Copy the items from the line with "You are a GUI" up to and including the line with "Task: Click on", word for word.

▶ DATASET CONTENT
________

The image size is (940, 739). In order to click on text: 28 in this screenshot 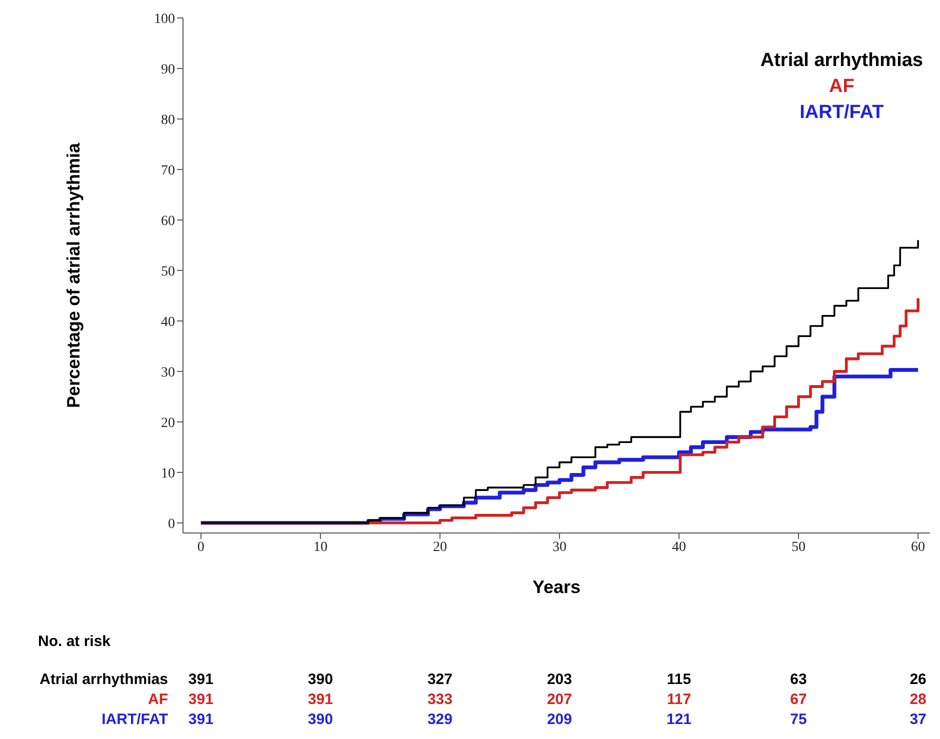, I will do `click(918, 700)`.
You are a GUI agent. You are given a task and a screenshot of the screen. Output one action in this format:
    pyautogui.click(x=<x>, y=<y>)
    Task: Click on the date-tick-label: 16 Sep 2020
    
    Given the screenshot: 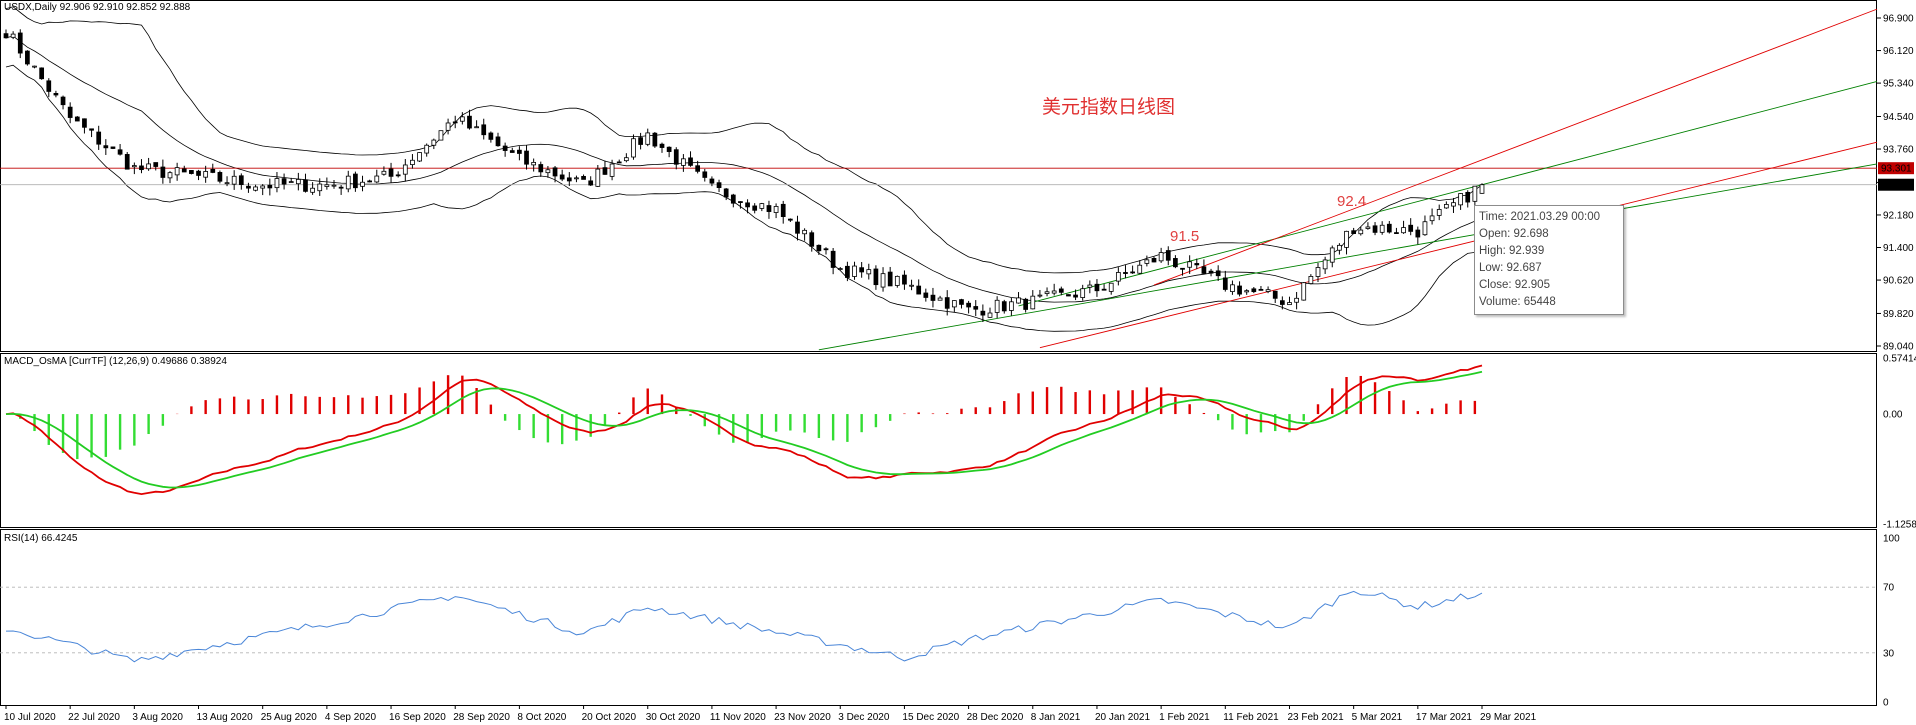 What is the action you would take?
    pyautogui.click(x=418, y=718)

________

▶ TASK RESULT
You are a GUI agent. You are given a task and a screenshot of the screen. Output one action in this format:
    pyautogui.click(x=<x>, y=<y>)
    Task: Click on the date-tick-label: 16 Sep 2020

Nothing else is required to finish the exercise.